I have N points that lie only on the vertices of a cube, of dimension D, where D is something like 3.

顶点可能不包含任何点。所以每个点都有{0,1} D 中的坐标。只要查询时间只对内存成本感兴趣(例如N中不是指数)。

A vertex may not contain any point. So every point has coordinates in {0, 1}D. I am only interested in query time, as long as the memory cost is reasonable ( not exponential in N for example :) ).

给定位于多维数据集顶点之一的查询和输入参数 r ,找到所有具有汉明距离的顶点(因此,点) = r 与查询。

Given a query that lies on one of the cube's vertices and an input parameter r, find all the vertices (thus points) that have hamming distance <= r with the query.

有什么方法去一个 c ++ environment?

What's the way to go in a c++ environment?

我正在想一个kd树,但我不确定,需要帮助,任何输入,甚至近似值,将不胜感激!由于汉明距离发挥作用,按位操作应该有所帮助(例如XOR)。

I am thinking of a kd-tree, but I am not sure and want help, any input, even approximative, would be appreciated! Since hamming distance comes into play, bitwise manipulations should help (e.g. XOR).

推荐答案

一个很好的bithack从一个位掩码,以 k 位设置为词典下一个排列,这意味着循环使用 k 位设置的所有掩码是相当简单的。使用初始值对这些蒙版进行异或,使汉明距离的所有值与 k 远离。

There is a nice bithack to go from one bitmask with k bits set to the lexicographically next permutation, which means it's fairly simple to loop through all masks with k bits set. XORing these masks with an initial value gives all the values at hamming distance exactly k away from it.

所以对于 D 尺寸,其中 D 小于32(否则更改类型),

So for D dimensions, where D is less than 32 (otherwise change the types),

uint32_t limit = (1u << D) - 1;
for (int k = 1; k <= r; k++) {
    uint32_t diff = (1u << k) - 1;
    while (diff <= limit) {
        // v is the input vertex
        uint32_t vertex = v ^ diff;
        // use it
        diff = nextBitPermutation(diff);
    }
}

其中 nextBitPermutation 可以用C ++实现,如(如果你有 __ builtin_ctz

Where nextBitPermutation may be implemented in C++ as something like (if you have __builtin_ctz)
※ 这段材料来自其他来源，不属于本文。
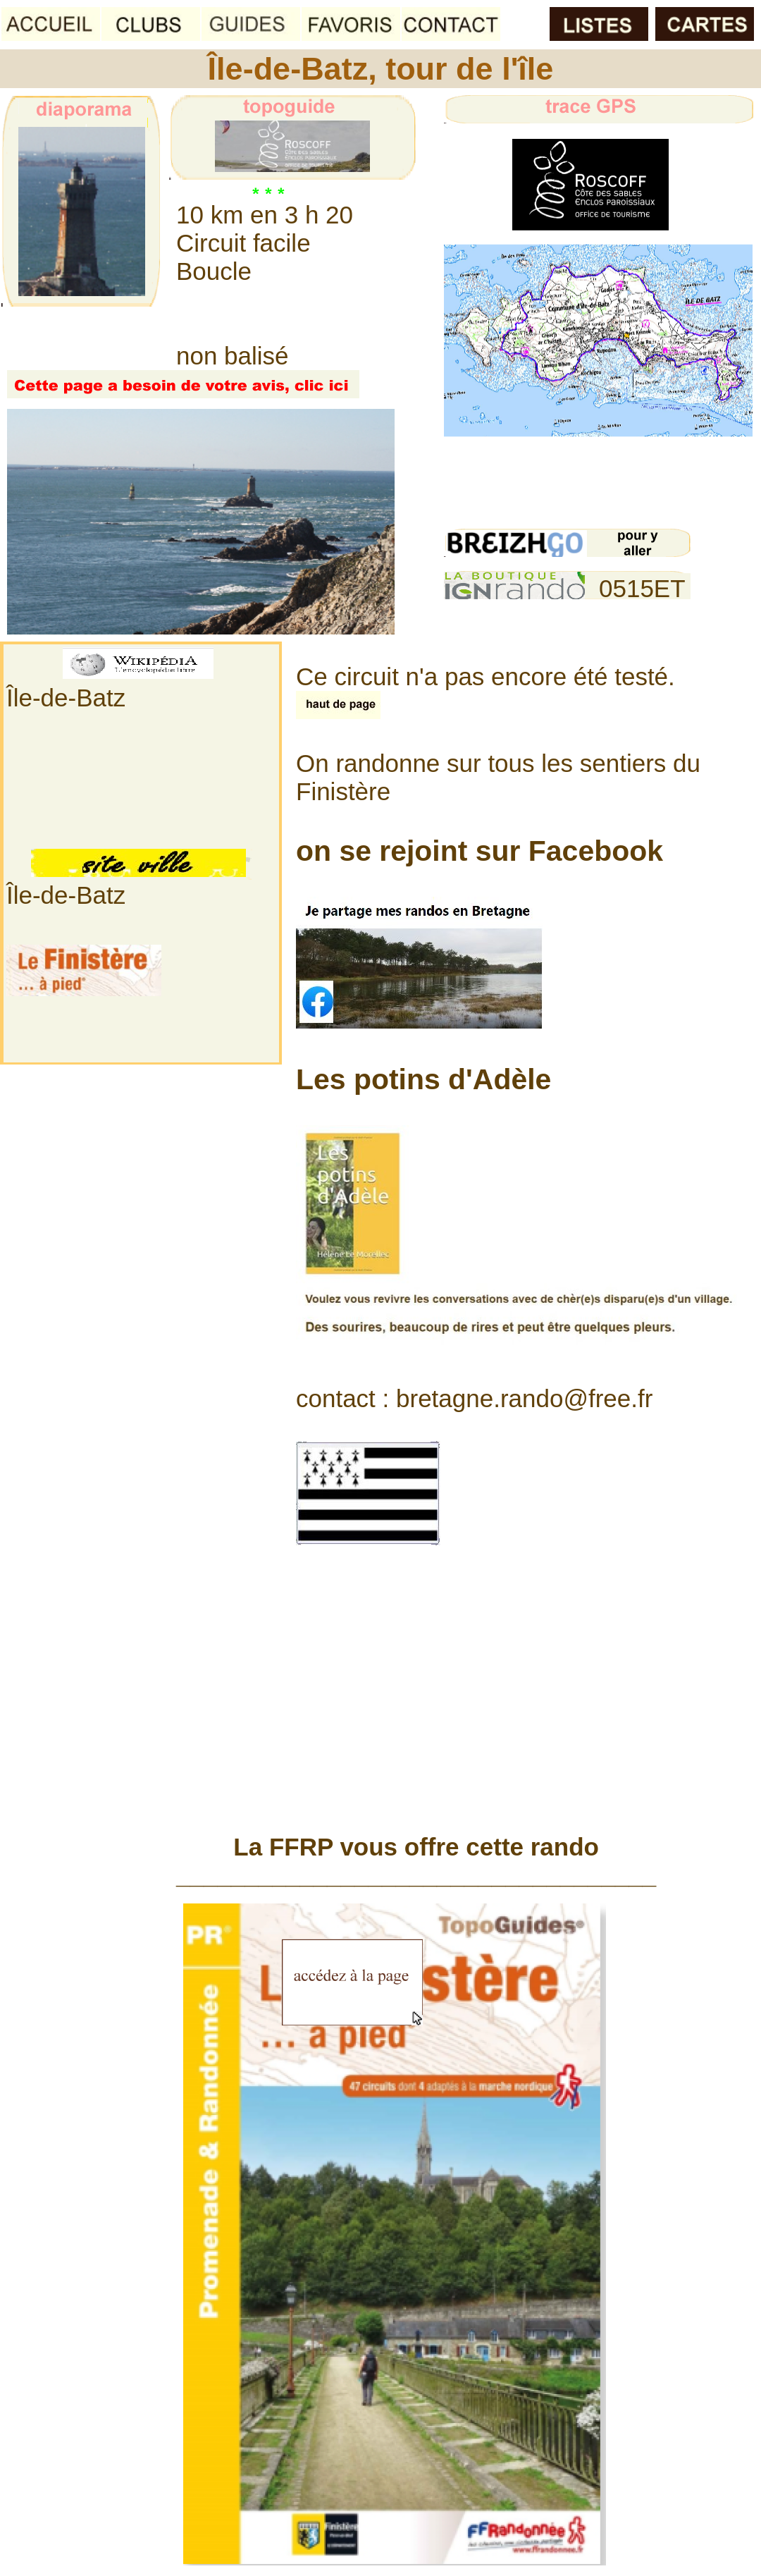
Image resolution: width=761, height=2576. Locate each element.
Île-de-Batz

uint32_t nextBitPermutation(uint32_t v) {
    // see https://graphics.stanford.edu/~seander/bithacks.html#NextBitPermutation
    uint32_t t = v | (v - 1);
    return (t + 1) | (((~t & -~t) - 1) >> (__builtin_ctz(v) + 1));
}

或MSVC(未测试)

uint32_t nextBitPermutation(uint32_t v) {
    // see https://graphics.stanford.edu/~seander/bithacks.html#NextBitPermutation
    uint32_t t = v | (v - 1);
    unsigned long tzc;
    _BitScanForward(&tzc, v); // v != 0 so the return value doesn't matter
    return (t + 1) | (((~t & -~t) - 1) >> (tzc + 1));
}






如果D是>真的低,4或更低,旧的 popcnt -with - pshufb 工作真的很好,一般一切都很顺利,如下所示:


If D is really low, 4 or lower, the old popcnt-with-pshufb works really well and generally everything just lines up well, like this:

uint16_t query(int vertex, int r, int8_t* validmask)
{
    // validmask should be array of 16 int8_t's,
    // 0 for a vertex that doesn't exist, -1 if it does
    __m128i valid = _mm_loadu_si128((__m128i*)validmask);
    __m128i t0 = _mm_set1_epi8(vertex);
    __m128i r0 = _mm_set1_epi8(r + 1);
    __m128i all =        _mm_setr_epi8(0, 1, 2, 3, 4, 5, 6, 7, 8, 9, 10, 11, 12, 13, 14, 15);
    __m128i popcnt_lut = _mm_setr_epi8(0, 1, 1, 2, 1, 2, 2, 3, 1, 2,  2,  3,  2,  3,  3,  4);
    __m128i dist = _mm_shuffle_epi8(popcnt_lut, _mm_xor_si128(t0, all));
    __m128i close_enough = _mm_cmpgt_epi8(r0, dist);
    __m128i result = _mm_and_si128(close_enough, valid);
    return _mm_movemask_epi8(result);
}

这应该是相当快的;与上面的bithack相比( nextBitPermutation ,相当重,在那里使用很多),并且比较了所有顶点的循环,并测试它们是否在范围内与内置的 popcnt ,自动占用至少16个周期,并且上述不应该假定一切都被缓存,甚至永久地在一个寄存器中)。结果是令人厌烦的工作,因为它是一个掩码,哪些顶点都存在和在查询点的范围,而不是它们的列表。它会很好地结合对与点相关的数据进行一些处理。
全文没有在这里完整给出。